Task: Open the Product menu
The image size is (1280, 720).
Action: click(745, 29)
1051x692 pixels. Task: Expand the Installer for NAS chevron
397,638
========================================================================
> _Challenge_
Copy out every line of the data above, requests included, adding -41 to each coordinate in the answers.

> _The response_
Task: Open the Product menu
The image size is (1280, 720).
Action: click(704, -12)
1051x692 pixels. Task: Expand the Installer for NAS chevron
356,597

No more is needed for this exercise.